Stella has an instantly soothing and reassuring presence. Her calm and friendly demeanour is warm and welcoming and her good humour put everyone at ease as she talked through the ground rules for a safe and consensual cuddle party. Alas, that day my anxieties had me firmly in their grasp and so I spent the majority of the cuddle party sat at the edge of the room completely frozen in fear. It was all I could do to remember to breathe and will myself not to take flight. Again, Stella was brilliant and checked in with me to ask if I would like to receive any contact or if there was anything she could do to help. Feeling much too overwhelmed, I declined but opted to get myself a hot drink and just observe the other participants. At no point was I made to feel uncomfortable for not participating, in fact, it had been stressed during the welcome circle that no one was under any pressure or obligation to join in.
And I’ve never been more grateful for allowing myself to sit with that discomfort and overcome my fears... because the following two cuddle parties were so very different.
Despite not participating in any cuddling that first time, I felt so compelled to return and try again. Admittedly, I was a little hesitant because it was a mixed gender event this time. But I needn’t have been because the genders of participants are evenly balanced and everyone, in my experience, is very respectful.
From having my son I’d learned about the positive physical and mental health benefits of nurturing human contact (thanks to baby massage and attachment parenting!) and so I was determined to learn to allow myself to enjoy experiencing those benefits with other adults also. The knowledge that the London Cuddle Party was a completely safe and supportive environment to learn gave me the courage to go back.
For the first time in my adult life, during my second Cuddle Party, I spent a blissful hour enveloped in the arms of complete strangers. Rather than feeling an intense desire to escape, I felt a sense of calm, relief and contentment. It was such a profoundly moving experience and one that left me with a longing to do it all again. Turns out my brain is a big fan of all those endorphins released during a hug!
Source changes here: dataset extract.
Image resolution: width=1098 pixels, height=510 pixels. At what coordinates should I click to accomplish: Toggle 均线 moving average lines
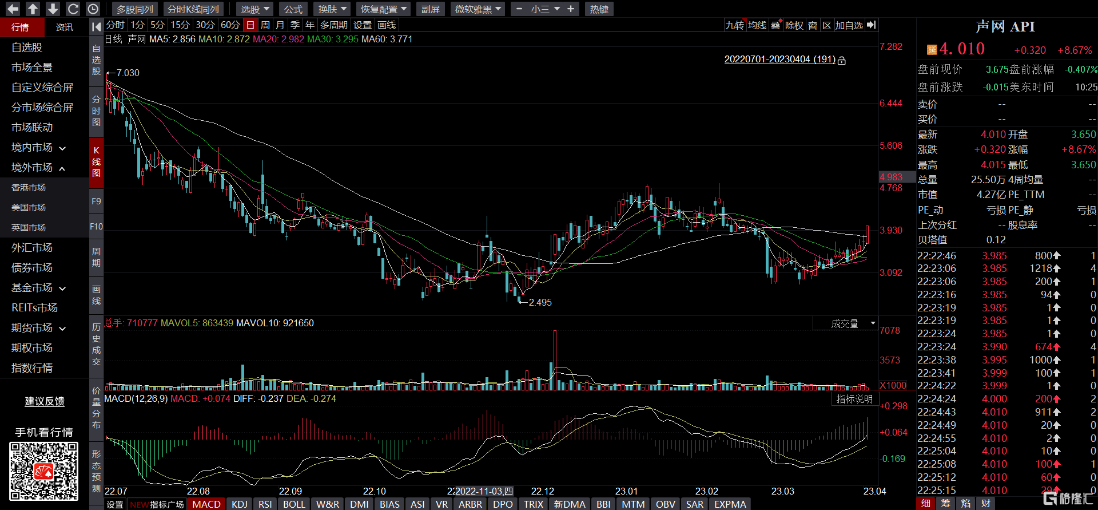[757, 25]
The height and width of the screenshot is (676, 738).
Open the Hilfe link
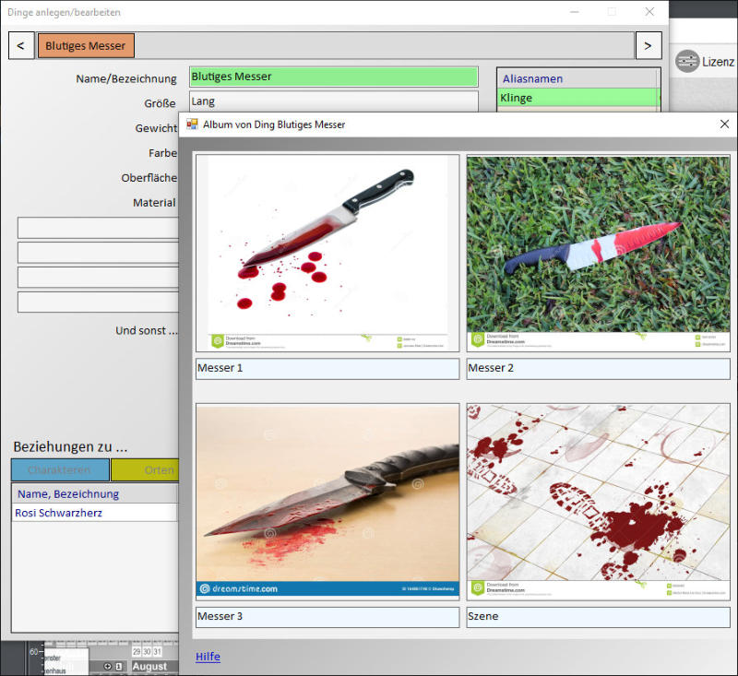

Beyond a beautiful sense of comfort and contentment that I come away from the sessions with, I have also been gifted a new found set of life skills which I did not have before. Thanks to Stella’s cuddle parties, I am confident in saying no to contact that I am uncomfortable with. Without the guilt we are often socially conditioned, especially as women, to feel when rejecting physical advances from others. At the same time, I am also more confident in asking to receive the touch that I would enjoy (with the confidence to know that I can also stop the interaction at any time). Most importantly I am now in a place where I am able to openly welcome and experience pleasure from giving and receiving gentle, platonic touch.
Whilst I still haven’t had the courage to ask my mum for that hug (undoing a lifetime of conditioning takes more than three cuddle parties), I hope to continue to enjoy reaping the wonderful benefits of these amazing sessions for as long as they are running in London. And I am eternally grateful to Stella for bringing them here and changing this aspect of my life so much for the better.
I sincerely hope that if you are reading this and feeling as sceptical/ reluctant/ terrified as I was at the prospect of attending a Cuddle Party, you will consider allowing yourself the opportunity to attend a session to see for yourself just how wonderfully healing they can be.”